Hi @Alen95, From a first glance, it looks like you are trying to load a different checkpoint from the one you produced (The checkpoint's name is the same as the official one we published, perhaps it is not the one you intend to load)?

The error probably occures since the checkpoint contains an encoder for 1024 resolution StyleGAN while in the ops object, opts.stylegan_size=512 (therefore the extra layers 16 and 17), I will look into it and see if it is a bug in loading a saved checkpoint.

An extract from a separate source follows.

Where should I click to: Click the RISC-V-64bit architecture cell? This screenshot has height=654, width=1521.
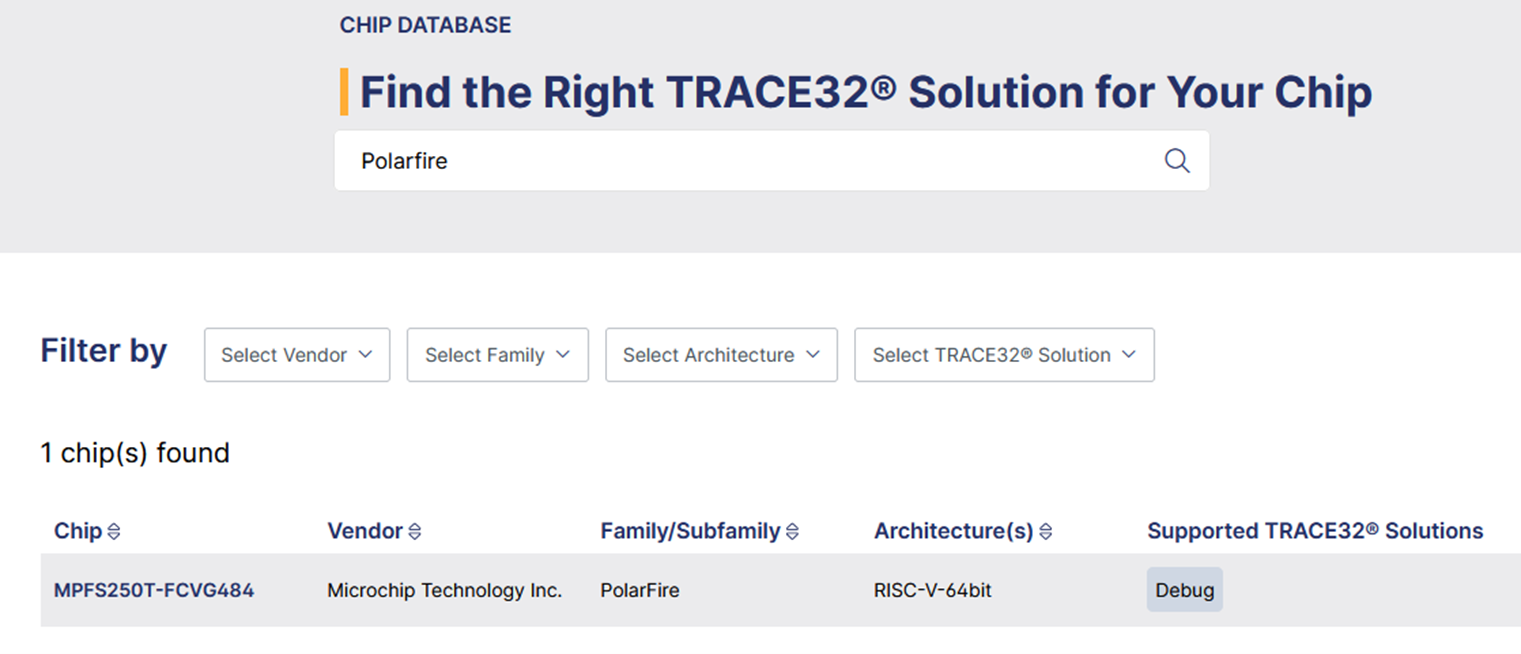click(933, 590)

Alen95 commented 3 years ago

I have followed the guide (Training), with the proposed commands, which is available inside the repository to train an encoder on my own dataset. I have done approx 50000 steps and took the last checkpoint to perform the inference and at this point I got the aforementioned error.

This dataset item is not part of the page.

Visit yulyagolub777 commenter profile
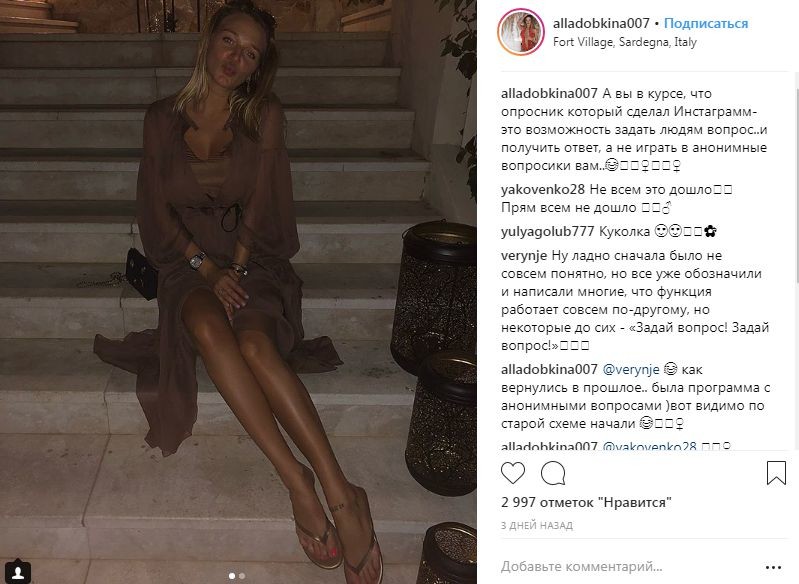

omertov commented 3 years ago

Can you elaborate on the inference procedure? When you train the model for 50k iterations, it should output a checkpoint named best_model.pt and iteration_50000.pt under the <exp_dir>/checkpoints folder.

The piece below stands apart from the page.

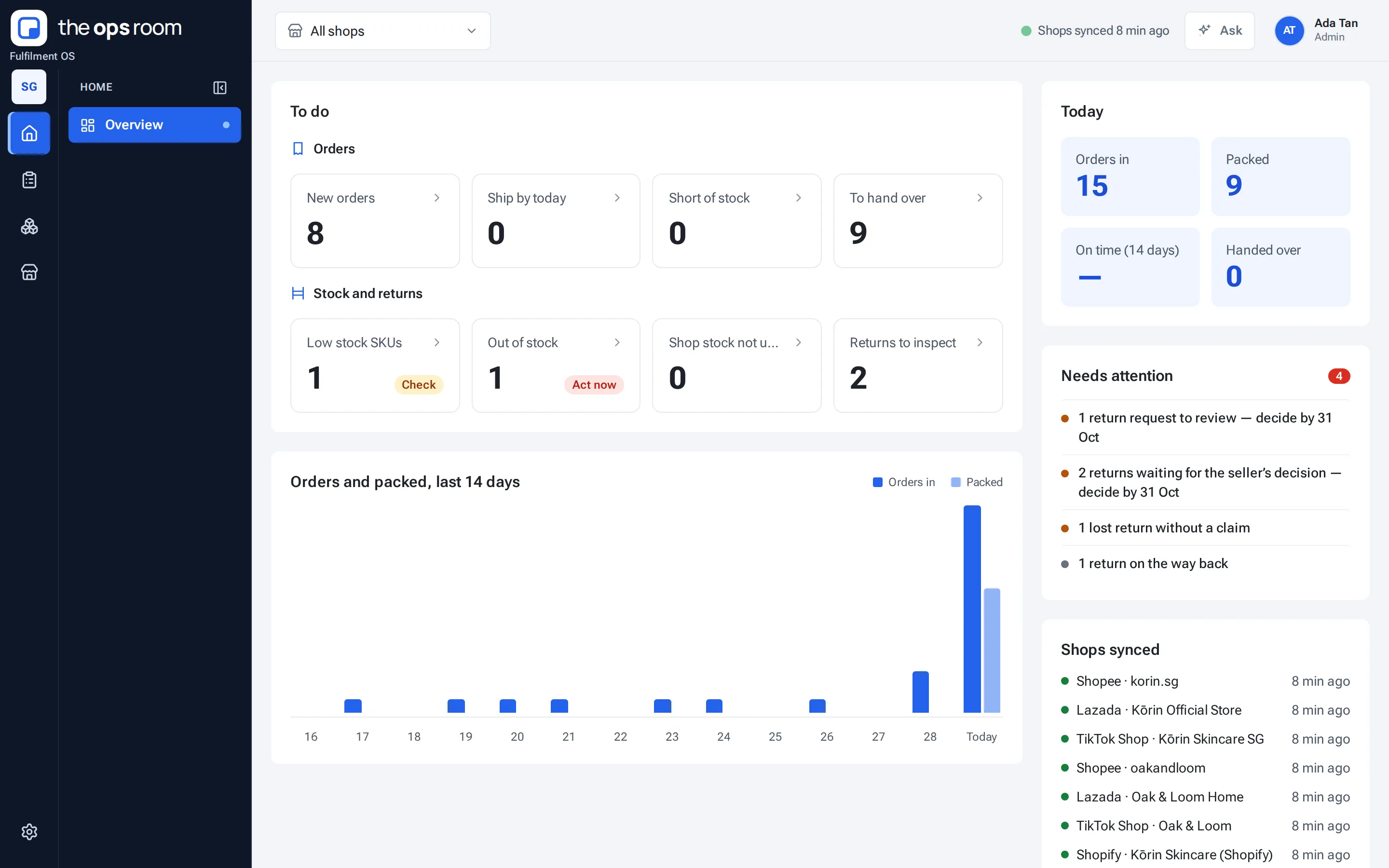Viewport: 1389px width, 868px height.
Task: Expand the New orders card chevron
Action: coord(437,198)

In case you are using the inference script of this repo, you should specify one of the above checkpoints, currently it looks like the inference script instead tries to load the official checkpoint of e4e_ffhq_encode.pt (from the log you specified) Can you share the inference script/command being used?

Alen95 commented 3 years ago

Yes, the checkpoints can be found in the mentioned folder.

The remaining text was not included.